US threatens trade war on ZTE over exports to Iran
A trade war between China and the US is on the verge of breaking out over the US Department of Commerce’s new rules that could cripple ZTE’s exports to many – if not all – parts of the world.
The DoC has unearthed alleged ZTE documents that date back to 2011 in which the Chinese telecoms vendor apparently describes how to set up a series of shell companies in order to evade restrictions on exporting equipment containing US hardware and software to Iran.
The Chinese Foreign Ministry hit back sharply, with official spokesperson Hong Lei criticising the US in his daily press conference in Beijing. “The Chinese side is firmly opposed to the US using domestic laws to place sanctions on Chinese companies,” said Hong. “The Chinese side urges the US side to call off the wrong action lest it should jeopardise economic cooperation and relationship between China and the US.”
The DoC is saying that ZTE included components from US companies including chipmakers Qualcomm and Intel in the equipment it supplies to TIC, the Iranian Ministry of ICT’s Telecommunications Infrastructure Company.
An Intel spokesperson said: “I can confirm that ZTE is an Intel customer but other than that we have nothing to add.” Qualcomm has not yet responded to a request for comment.
Senior executives of ZTE and TIC have been contacted and said they would comment, but have not yet done so. Other companies that face being affected include Broadcom and IBM.
ZTE suspended trading of its shares on the Hong Kong and Shenzhen exchanges on Monday in response to the reports. They are still suspended.
The DoC lists ZTE and three other related entities as being subject to its sanctions: Beijing 8 Star International Co, based in the Chinese capital, Shenzhen-based ZTE Kangxun Telecommunications, and Tehran-based ZTE Parsian. All four are covered by the US Export Administration Regulations (EAR) and the DoC says there is a “presumption of denial” of any request for an export licence from the US authorities.
The DoC says: “The US Government has determined that the four entities are acting contrary to the national security or foreign policy interests of the United States.”
Its statement adds: “The EAR imposes additional licensing requirements on, and limits the availability of most licence exceptions for, exports, reexports, and transfers (in-country) to those listed.”

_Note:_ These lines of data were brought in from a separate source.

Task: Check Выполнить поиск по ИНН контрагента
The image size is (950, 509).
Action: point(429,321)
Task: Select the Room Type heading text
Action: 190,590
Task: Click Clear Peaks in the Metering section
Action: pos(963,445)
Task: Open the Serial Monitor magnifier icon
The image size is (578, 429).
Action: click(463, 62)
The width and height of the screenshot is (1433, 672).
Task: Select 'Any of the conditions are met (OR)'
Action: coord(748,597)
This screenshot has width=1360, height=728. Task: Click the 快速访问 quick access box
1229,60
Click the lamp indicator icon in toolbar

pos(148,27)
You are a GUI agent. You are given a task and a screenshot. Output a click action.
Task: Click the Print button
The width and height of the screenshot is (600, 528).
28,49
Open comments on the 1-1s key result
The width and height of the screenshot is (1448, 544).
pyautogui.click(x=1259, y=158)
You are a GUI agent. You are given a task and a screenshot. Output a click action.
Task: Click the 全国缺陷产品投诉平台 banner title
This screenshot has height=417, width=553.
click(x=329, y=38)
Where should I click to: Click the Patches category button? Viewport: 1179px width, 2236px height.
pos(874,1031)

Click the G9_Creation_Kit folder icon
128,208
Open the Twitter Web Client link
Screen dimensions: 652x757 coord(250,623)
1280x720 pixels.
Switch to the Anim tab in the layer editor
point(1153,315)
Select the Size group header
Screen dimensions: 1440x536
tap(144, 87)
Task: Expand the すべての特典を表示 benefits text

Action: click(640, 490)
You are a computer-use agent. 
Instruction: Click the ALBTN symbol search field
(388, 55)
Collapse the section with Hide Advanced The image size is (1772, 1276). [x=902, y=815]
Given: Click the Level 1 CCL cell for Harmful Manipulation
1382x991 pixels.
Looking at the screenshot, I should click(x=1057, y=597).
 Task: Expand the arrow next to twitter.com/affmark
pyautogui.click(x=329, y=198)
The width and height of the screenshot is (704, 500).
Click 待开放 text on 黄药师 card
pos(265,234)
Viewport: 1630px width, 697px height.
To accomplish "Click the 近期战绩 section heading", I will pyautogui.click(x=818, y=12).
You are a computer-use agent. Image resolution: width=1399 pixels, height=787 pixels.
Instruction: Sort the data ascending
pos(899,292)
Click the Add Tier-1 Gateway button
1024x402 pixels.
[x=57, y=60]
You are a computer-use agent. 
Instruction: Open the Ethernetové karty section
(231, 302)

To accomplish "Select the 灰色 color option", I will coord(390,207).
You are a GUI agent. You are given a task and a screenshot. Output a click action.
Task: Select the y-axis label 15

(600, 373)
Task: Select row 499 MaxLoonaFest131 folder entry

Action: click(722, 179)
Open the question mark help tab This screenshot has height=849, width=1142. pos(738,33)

That seems to imply that all use of US hardware and software by ZTE is now covered by the DoC’s regulations – and not just in kit destined for Iran. That could severely hurt ZTE’s export business, at least until it is able to source hardware and software from other sources, including Chinese industry.
Two documents from 2011 leaked to Reuters in Hong Kong immediately before the DoC’s new restrictions seem to show that ZTE set up a structure of shadow companies.
One document states: “As our overseas businesses have grown rapidly in recent years, so have US export control risks. Following director Tian and director Qiu’s instructions, our company should immediately form a company-level export control project team to study, handle, and respond to our company’s current export control risks.” Tian Wenguo, identified as a signatory of the document, is executive vice president of ZTE; the other signatory is Guo Xiaoming, chief legal officer of the company. Shi Lirong, the CEO, is identified as having approved the document on 2 September 2011.
The other document explicitly warns that if ZTE violates US restrictions, the US government “might carry out civil and criminal punishments against US suppliers, which will lead to increased difficulty for our company to obtain the relevant US technologies and components”.
It is not immediately clear whether the English versions of the documents – which are also available in Chinese – are officially from ZTE.
The 2011 document explains that the DoC classifies countries into a number of categories, including group Z which are said to be “state sponsors of terrorism”. The ZTE document says: “Our company is conducting large amount of business in Z group countries such as YL and GB” – believed to be codes for Iran and Cuba.
Ironically, since the document was produced, the US has eased its relations with both countries. The US and Cuba restored diplomatic relations in 2015 and telecoms links and air travel are being restored. The US lifted nuclear-related sanctions on Iran in early 2016 although other sanctions have not yet been lifted.
And doubly ironically, the move comes at a time when ZTE’s rival company, Huawei, appears to be becoming closer to US network operators. Huawei has not yet commented on the moves by the DoC, which do not mention Huawei in any way.
The US action against ZTE appears primarily focussed on network equipment, but ZTE has become a successful supplier of smartphones. It is believed to be the fourth largest supplier of smartphones into the US market, with an 8% share in mid-2015, according to IDC.